*WHAT YOU HAVE TO DO*
Each line at or after the one containing "Sign up and save (136, 2443)" should be transcribed exactly, up to and including the final line of the data.
_ _ _ _ _
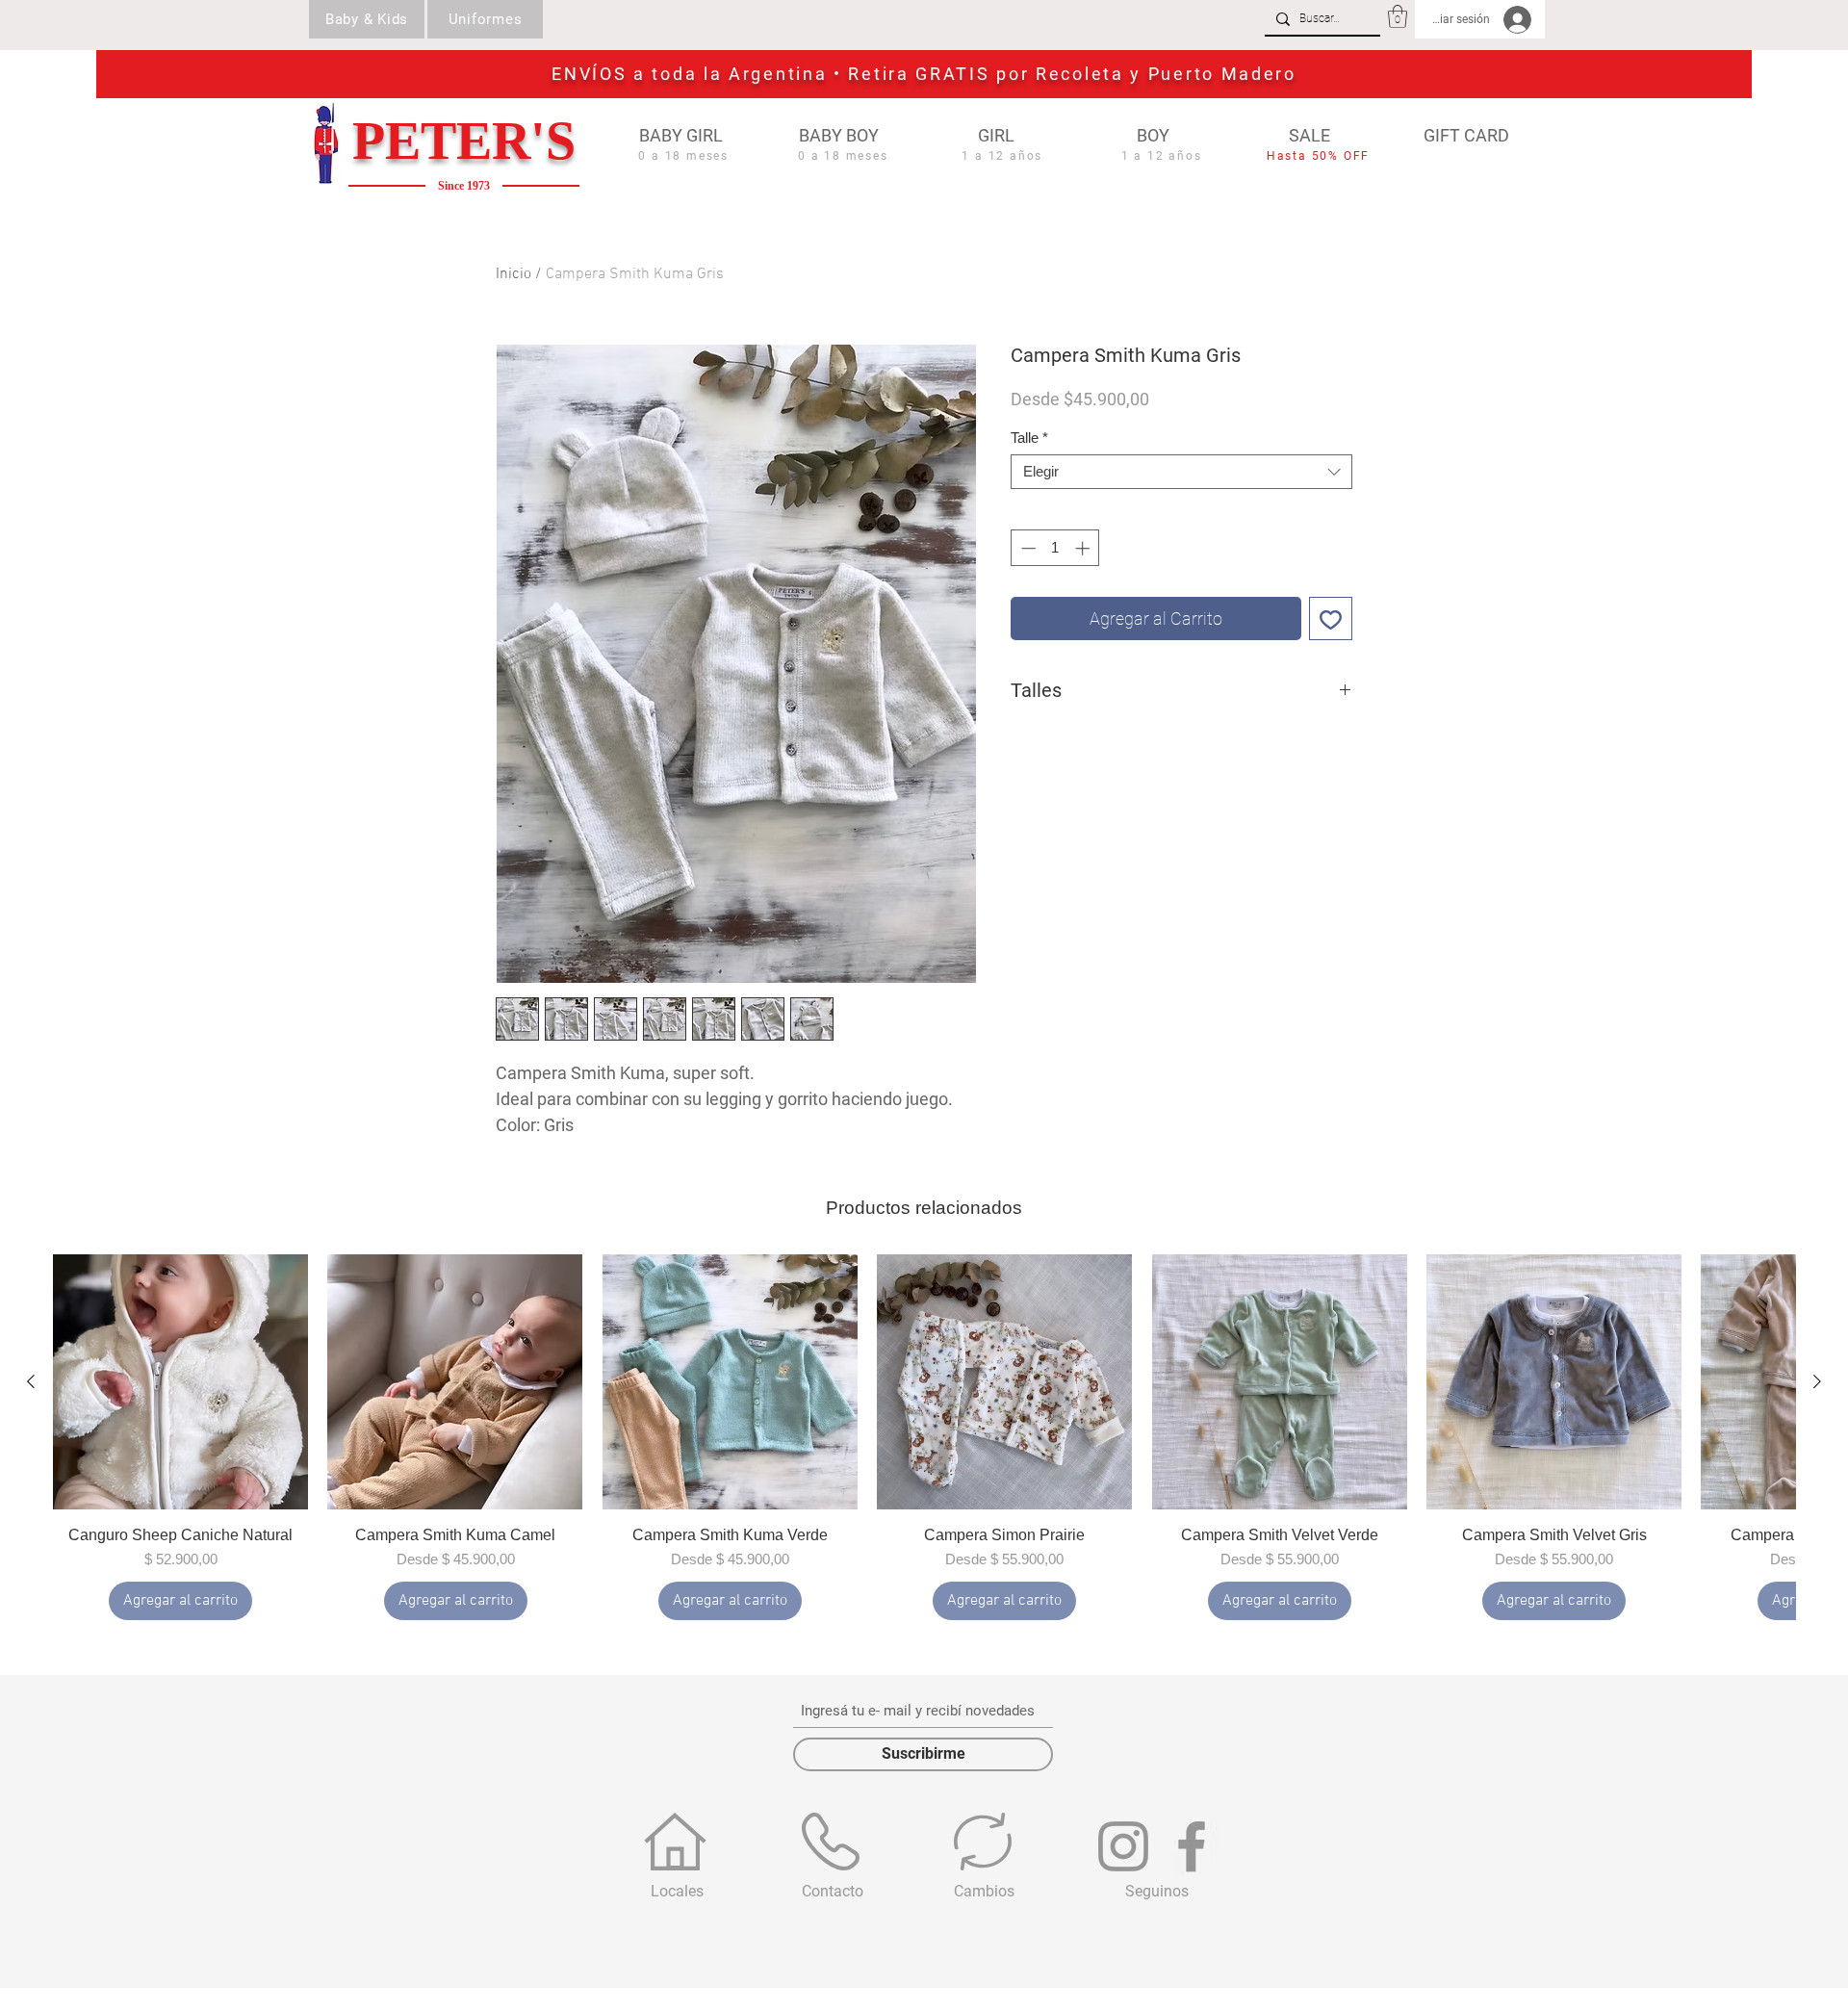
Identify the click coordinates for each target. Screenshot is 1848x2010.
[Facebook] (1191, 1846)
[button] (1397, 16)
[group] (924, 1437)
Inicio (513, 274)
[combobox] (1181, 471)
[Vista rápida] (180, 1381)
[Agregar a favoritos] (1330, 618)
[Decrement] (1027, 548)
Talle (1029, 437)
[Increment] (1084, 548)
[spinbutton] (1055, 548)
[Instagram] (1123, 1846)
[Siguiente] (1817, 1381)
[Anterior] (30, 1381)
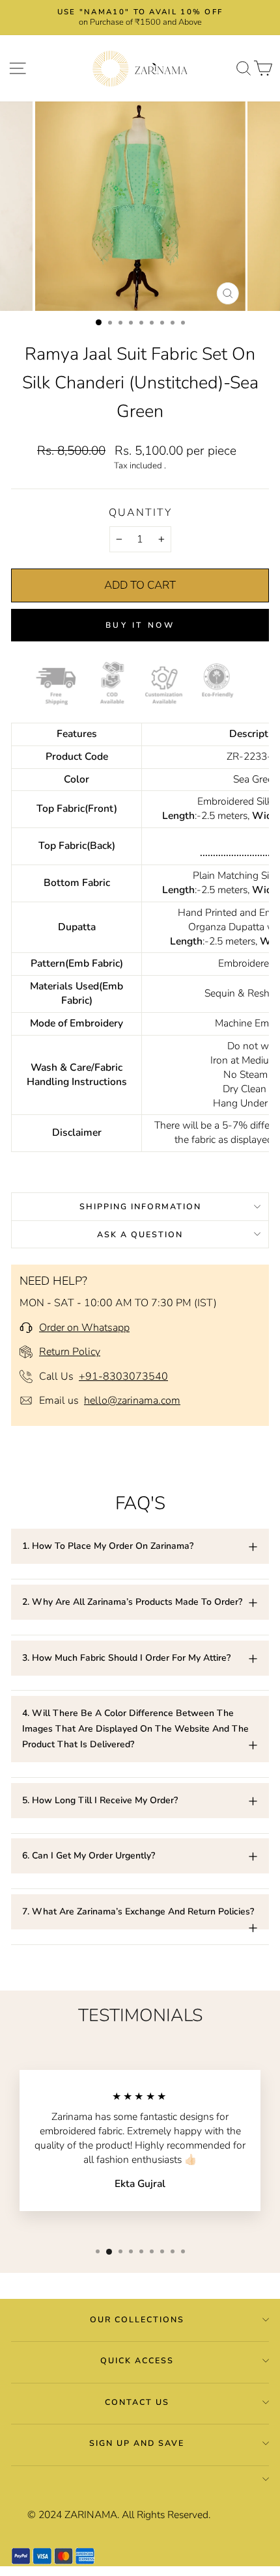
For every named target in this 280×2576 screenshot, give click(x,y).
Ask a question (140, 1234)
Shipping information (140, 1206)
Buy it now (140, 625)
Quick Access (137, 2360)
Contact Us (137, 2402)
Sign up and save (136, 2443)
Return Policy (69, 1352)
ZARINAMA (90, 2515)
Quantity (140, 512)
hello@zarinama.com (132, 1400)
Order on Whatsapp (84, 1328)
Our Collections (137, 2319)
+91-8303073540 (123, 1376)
_ _ _ _ _
*RESULT OF THIS TASK*
Sign up and save (136, 2443)
Return Policy (69, 1352)
ZARINAMA (90, 2515)
Quantity (140, 512)
hello@zarinama.com (132, 1400)
Order on Whatsapp (84, 1328)
Our Collections (137, 2319)
+91-8303073540 (123, 1376)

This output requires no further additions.